General News of Monday, 15 May 2017
The bloody weekend clash involving two royal factions in Bolgatanga, the Upper East regional capital, has triggered swift relocation of some affected residents to safety.
Devastated families took the difficult decision despite intensified patrols by the military and police squads deployed to restore calm in the troubled community, Atulbabisi.
“I still have 6 months to complete my rent in this house. But looking at the heavy beating my neighbour received on Saturday from those people who came here to attack us, there is nothing like spending another night here. The landlord can take the rest of my rent. I don’t need it.
“They entered my rooms after destroying my door, and took my decoder, blender and my gas cylinder away. Go into my rooms and see the things they have destroyed there,” Clement Aduko, an electrician, told Starr News as he struggled to drag the remains of his belongings to a blue truck waiting outside the raided compound.
Another resident, Margaret Apana, said: “This house was attacked the last time. They burnt our things. God saved me and my four children. They have come again and God has saved us again. How sure am I that God will save me the next time? I’m leaving. As you can see, we are packing our things like that.”
Students, including those scheduled to write their Basic Education Certificate Examination (BECE) next month, got caught up in the crossfire as the flames set on some houses during the Saturday night clash also consumed their school uniforms and learning materials.

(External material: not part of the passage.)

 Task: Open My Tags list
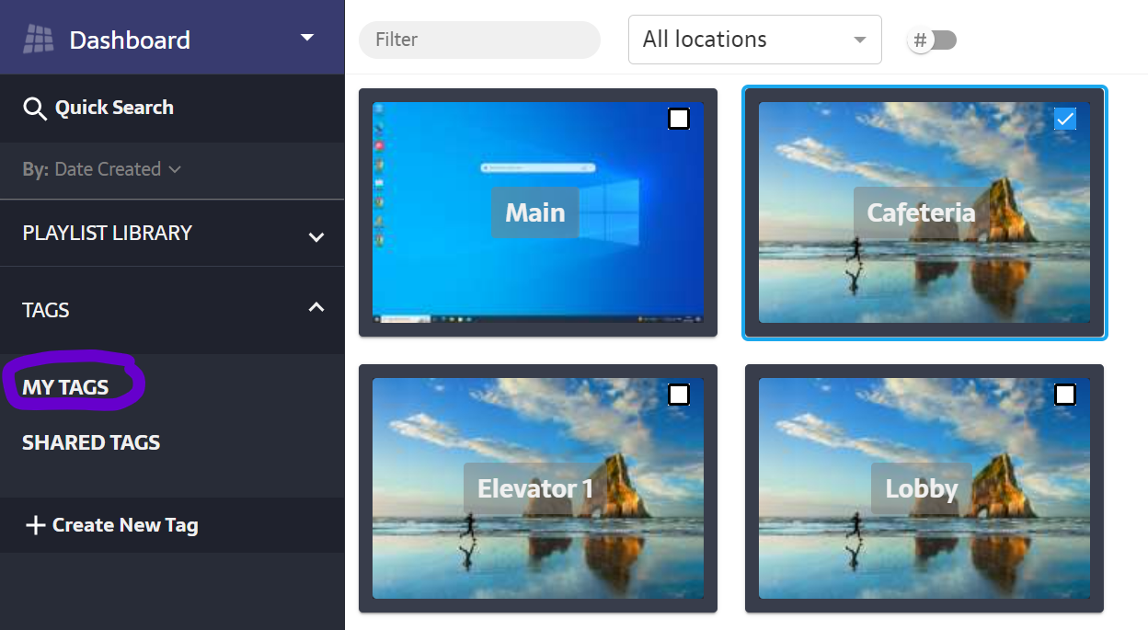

“There are no books for me to revise,” Thomas Adagliga, a relocating student in basic form 3 (name of school withheld) lamented after the devastation. “All the notes I have tried to revise, everything is gone. I have to search for friends and by the time I search for friends for their notes, we have already [started] to write the BECE. This will affect my BECE a lot.”
How funerals are fanning the clash
In what Starr News has observed, funerals have become a most appealing platform for the two factions to renew their feud.
The two blocs belong to the same roots. And funerals of relatives are among the occasions that do bring them together. As the timeless tradition demands or permits, tireless singing and spirited dancing will always accompany assorted eating and heavy drinking at funeral grounds.
Influenced by the beer taken in heavy quantities, some members from either side take to figurative singing and, whilst flaunting their smocks in a circular dance, they taunt the other side, saying with a smile and pride: “We are the real royals.” A counteroffensive is hurled back like meteors. And there is an explosion!
That was what happened in 2016, when 5 people got shot and slashed with machetes after the two sides clashed at a funeral at Dapoore-Tindongo, just behind the Bolgatanga Stadium. A traditional war dance got tainted with boastful undertones and it ended in a sudden knife attack and gunfire that left the funeral crowd fleeing barefoot in different directions. The aftermath of an earlier clash in 2015, which saw even sub-chiefs and elders attacked, had only left a huge scar in heart of the municipality. The 2016 bloody brawl left a crater.
The latest clash of Saturday also began at a funeral gathering performed by one of the factions. The same old song said to have been rendered by some drunken ‘lead vocals’ invoked a comment that provoked a threat of attack.
And the threat was delivered later in the evening with heavy firing from AK 47 assault rifles and pump action guns among other lethal weapons on aggressive display. It started with stone throwing and graduated into machete wielding, in what reportedly lasted from around 7:00pm until the military troops on the ground were emboldened with a midnight reinforcement.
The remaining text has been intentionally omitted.